WRITTEN REQUEST 1 – Quote the reply on new interpretations of Marx word for word, from "Re: new interpretations" up to and including "the Frankfurt School.".
WRITTEN REQUEST 2 –
Answer these questions from the reply on new interpretations of Marx:
(a) In which work does the reply say Althusser equates science and philosophy?
(b) Whose "great error" does the reply name, besides the Frankfurt School's?
(c) According to the quoted passage near the end, what dimension does Marxism lack?

SOURCE EXTRACT –
----

Re: new interpretations of marx (a reply)

I would like to disagree with one respondent, who wrote "this is
althusser's achilles heel, his
> positivism--there is no dividing science and philosophy--these divisions of
> knowledge are merely historical reflections of our current society and its
> god: the division of labor... ie, only in capitalism are their distinct
> knowledges such as religion, science, and philosophy..." In For Marx, he
equates science and philosophy, but in Reading Capital, he distinguishes
the two and, like Foucault, goes on to critique foundational bourgeois
philosophy and to argue for class struggle as the level of philosophy. I
could dig out the references if you like. In no case does he treat the
division between philosophy and science as an historical construct. That's
the great error of Gramsci and, I might add, the Frankfurt School.

Philip GOldstein
> > > Lukacs
> > aside, Marxism cannot be made into good philosophy. It lacks an
> > "existential" dimension (as in the late Foucault) and is premised upon
> the
> > materialist critique of philosophy.
>
> again i disagree, the "early" marx (to use althusser's dubious distinction)

----

STORED RECORDS –
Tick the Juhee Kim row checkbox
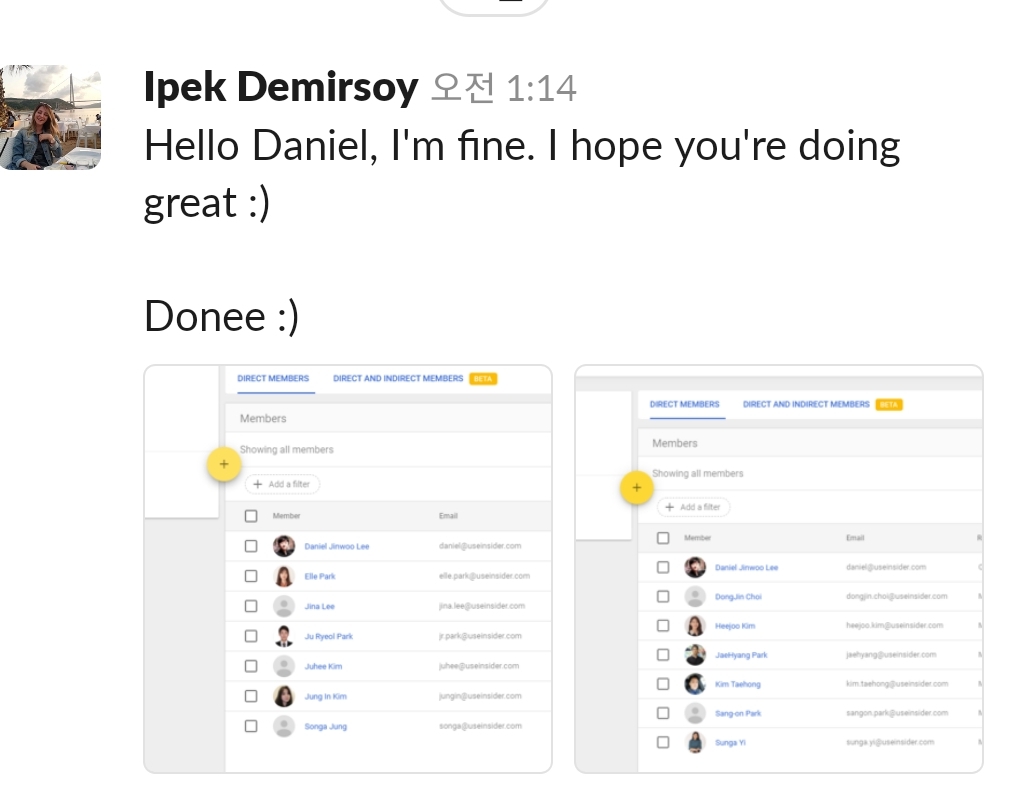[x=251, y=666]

----

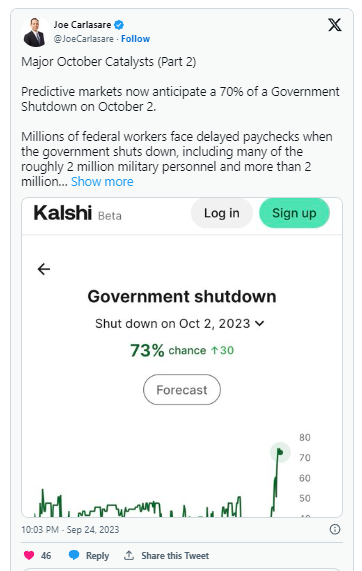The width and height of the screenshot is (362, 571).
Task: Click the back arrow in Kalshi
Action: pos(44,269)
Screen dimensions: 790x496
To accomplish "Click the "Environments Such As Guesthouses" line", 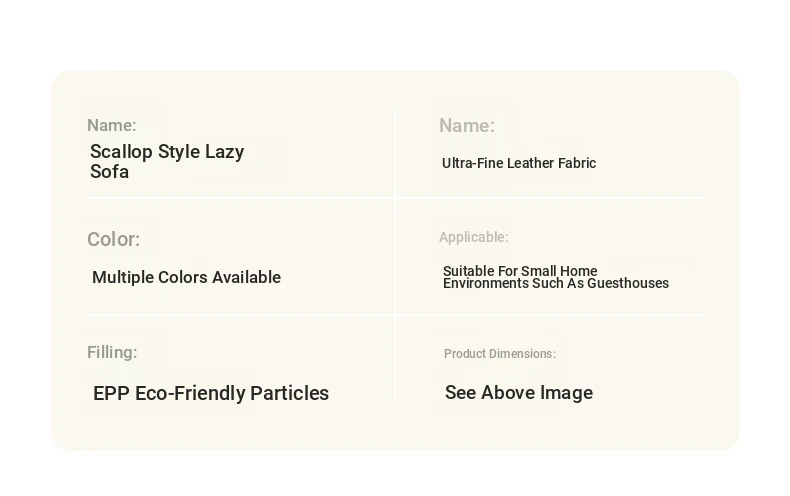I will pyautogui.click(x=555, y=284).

----

EXERCISE RESULT 1 –
Re: new interpretations of marx (a reply)

I would like to disagree with one respondent, who wrote "this is
althusser's achilles heel, his
> positivism--there is no dividing science and philosophy--these divisions of
> knowledge are merely historical reflections of our current society and its
> god: the division of labor... ie, only in capitalism are their distinct
> knowledges such as religion, science, and philosophy..." In For Marx, he
equates science and philosophy, but in Reading Capital, he distinguishes
the two and, like Foucault, goes on to critique foundational bourgeois
philosophy and to argue for class struggle as the level of philosophy. I
could dig out the references if you like. In no case does he treat the
division between philosophy and science as an historical construct. That's
the great error of Gramsci and, I might add, the Frankfurt School.

EXERCISE RESULT 2 –
(a) For Marx
(b) Gramsci's
(c) An "existential" dimension